[Stored items]
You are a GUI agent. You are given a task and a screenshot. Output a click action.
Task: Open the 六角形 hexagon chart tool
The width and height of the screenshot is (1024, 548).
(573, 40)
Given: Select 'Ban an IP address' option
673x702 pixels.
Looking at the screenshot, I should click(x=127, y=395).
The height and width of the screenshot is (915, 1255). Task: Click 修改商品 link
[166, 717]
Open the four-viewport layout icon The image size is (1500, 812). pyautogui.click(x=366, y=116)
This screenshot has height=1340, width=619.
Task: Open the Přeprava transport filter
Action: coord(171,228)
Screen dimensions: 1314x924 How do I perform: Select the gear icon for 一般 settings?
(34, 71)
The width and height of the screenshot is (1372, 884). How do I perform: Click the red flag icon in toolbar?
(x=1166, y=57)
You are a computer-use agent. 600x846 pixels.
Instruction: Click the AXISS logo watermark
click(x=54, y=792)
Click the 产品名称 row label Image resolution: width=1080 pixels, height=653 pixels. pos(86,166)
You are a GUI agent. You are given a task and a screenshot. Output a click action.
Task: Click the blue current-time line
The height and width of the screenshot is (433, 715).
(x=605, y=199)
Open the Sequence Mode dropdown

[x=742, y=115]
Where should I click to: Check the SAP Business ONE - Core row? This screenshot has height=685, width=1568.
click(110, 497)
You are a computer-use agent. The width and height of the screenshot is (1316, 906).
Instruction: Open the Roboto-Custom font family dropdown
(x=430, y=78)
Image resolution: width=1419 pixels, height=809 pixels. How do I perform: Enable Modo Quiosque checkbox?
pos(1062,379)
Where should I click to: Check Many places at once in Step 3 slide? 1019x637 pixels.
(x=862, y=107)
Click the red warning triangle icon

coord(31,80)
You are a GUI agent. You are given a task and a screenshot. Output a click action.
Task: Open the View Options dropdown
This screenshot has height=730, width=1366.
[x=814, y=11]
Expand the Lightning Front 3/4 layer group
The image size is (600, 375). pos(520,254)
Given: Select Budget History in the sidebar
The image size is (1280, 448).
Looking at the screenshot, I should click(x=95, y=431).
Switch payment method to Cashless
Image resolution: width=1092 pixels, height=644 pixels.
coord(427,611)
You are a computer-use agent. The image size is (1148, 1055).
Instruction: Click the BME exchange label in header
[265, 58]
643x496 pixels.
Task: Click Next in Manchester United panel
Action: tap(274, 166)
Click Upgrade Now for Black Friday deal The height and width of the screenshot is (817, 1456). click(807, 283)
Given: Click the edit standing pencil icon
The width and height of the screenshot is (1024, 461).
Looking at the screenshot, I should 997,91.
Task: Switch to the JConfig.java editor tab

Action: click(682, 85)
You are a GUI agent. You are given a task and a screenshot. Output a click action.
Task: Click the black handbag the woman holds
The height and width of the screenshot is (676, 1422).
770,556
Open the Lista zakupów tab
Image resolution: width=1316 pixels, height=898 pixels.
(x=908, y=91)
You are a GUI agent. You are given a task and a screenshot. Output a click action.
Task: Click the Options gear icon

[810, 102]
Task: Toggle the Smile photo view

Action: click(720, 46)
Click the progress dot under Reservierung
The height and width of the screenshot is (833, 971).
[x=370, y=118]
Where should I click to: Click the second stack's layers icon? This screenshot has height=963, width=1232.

Goal of the exercise:
The answer consists of every entry, returned exactly.

The completed task:
You are a GUI agent. You are given a task and a screenshot. Output a click action.
Task: Open the 六角形 hexagon chart tool
The width and height of the screenshot is (1024, 548).
(573, 40)
Given: Select 'Ban an IP address' option
673x702 pixels.
Looking at the screenshot, I should click(x=127, y=395).
The height and width of the screenshot is (915, 1255). Task: Click 修改商品 link
[166, 717]
Open the four-viewport layout icon The image size is (1500, 812). pyautogui.click(x=366, y=116)
This screenshot has height=1340, width=619.
Task: Open the Přeprava transport filter
Action: coord(171,228)
Screen dimensions: 1314x924 How do I perform: Select the gear icon for 一般 settings?
(34, 71)
The width and height of the screenshot is (1372, 884). How do I perform: Click the red flag icon in toolbar?
(x=1166, y=57)
You are a computer-use agent. 600x846 pixels.
Instruction: Click the AXISS logo watermark
click(x=54, y=792)
Click the 产品名称 row label Image resolution: width=1080 pixels, height=653 pixels. pos(86,166)
You are a GUI agent. You are given a task and a screenshot. Output a click action.
Task: Click the blue current-time line
The height and width of the screenshot is (433, 715).
(x=605, y=199)
Open the Sequence Mode dropdown

[x=742, y=115]
Where should I click to: Check the SAP Business ONE - Core row? This screenshot has height=685, width=1568.
click(110, 497)
You are a computer-use agent. The width and height of the screenshot is (1316, 906).
Instruction: Open the Roboto-Custom font family dropdown
(x=430, y=78)
Image resolution: width=1419 pixels, height=809 pixels. How do I perform: Enable Modo Quiosque checkbox?
pos(1062,379)
Where should I click to: Check Many places at once in Step 3 slide? 1019x637 pixels.
(x=862, y=107)
Click the red warning triangle icon

coord(31,80)
You are a GUI agent. You are given a task and a screenshot. Output a click action.
Task: Open the View Options dropdown
This screenshot has height=730, width=1366.
[x=814, y=11]
Expand the Lightning Front 3/4 layer group
The image size is (600, 375). pos(520,254)
Given: Select Budget History in the sidebar
The image size is (1280, 448).
Looking at the screenshot, I should click(x=95, y=431).
Switch payment method to Cashless
Image resolution: width=1092 pixels, height=644 pixels.
coord(427,611)
You are a computer-use agent. The image size is (1148, 1055).
Instruction: Click the BME exchange label in header
[265, 58]
643x496 pixels.
Task: Click Next in Manchester United panel
Action: tap(274, 166)
Click Upgrade Now for Black Friday deal The height and width of the screenshot is (817, 1456). click(807, 283)
Given: Click the edit standing pencil icon
The width and height of the screenshot is (1024, 461).
Looking at the screenshot, I should 997,91.
Task: Switch to the JConfig.java editor tab

Action: click(682, 85)
You are a GUI agent. You are given a task and a screenshot. Output a click action.
Task: Click the black handbag the woman holds
The height and width of the screenshot is (676, 1422).
770,556
Open the Lista zakupów tab
Image resolution: width=1316 pixels, height=898 pixels.
(x=908, y=91)
You are a GUI agent. You are given a task and a screenshot. Output a click action.
Task: Click the Options gear icon

[810, 102]
Task: Toggle the Smile photo view

Action: click(720, 46)
Click the progress dot under Reservierung
The height and width of the screenshot is (833, 971).
[x=370, y=118]
Where should I click to: Click the second stack's layers icon? This screenshot has height=963, width=1232.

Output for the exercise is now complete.